YOUR TASK: Only lines holding "dimensions" are wanted; copy each of them from the records below.

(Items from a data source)
────────────────────
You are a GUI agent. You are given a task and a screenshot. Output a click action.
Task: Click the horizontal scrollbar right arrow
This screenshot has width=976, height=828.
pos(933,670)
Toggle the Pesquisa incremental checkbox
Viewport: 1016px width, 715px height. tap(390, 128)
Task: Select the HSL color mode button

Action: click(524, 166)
────────────────────
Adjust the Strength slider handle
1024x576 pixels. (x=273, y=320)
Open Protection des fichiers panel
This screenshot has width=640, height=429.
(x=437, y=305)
────────────────────
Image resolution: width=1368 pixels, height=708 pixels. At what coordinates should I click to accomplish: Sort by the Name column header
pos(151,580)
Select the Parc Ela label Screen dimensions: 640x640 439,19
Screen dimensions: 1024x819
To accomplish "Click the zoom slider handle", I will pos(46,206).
────────────────────
SOLUTION:
Select the Parc Ela label Screen dimensions: 640x640 439,19
Screen dimensions: 1024x819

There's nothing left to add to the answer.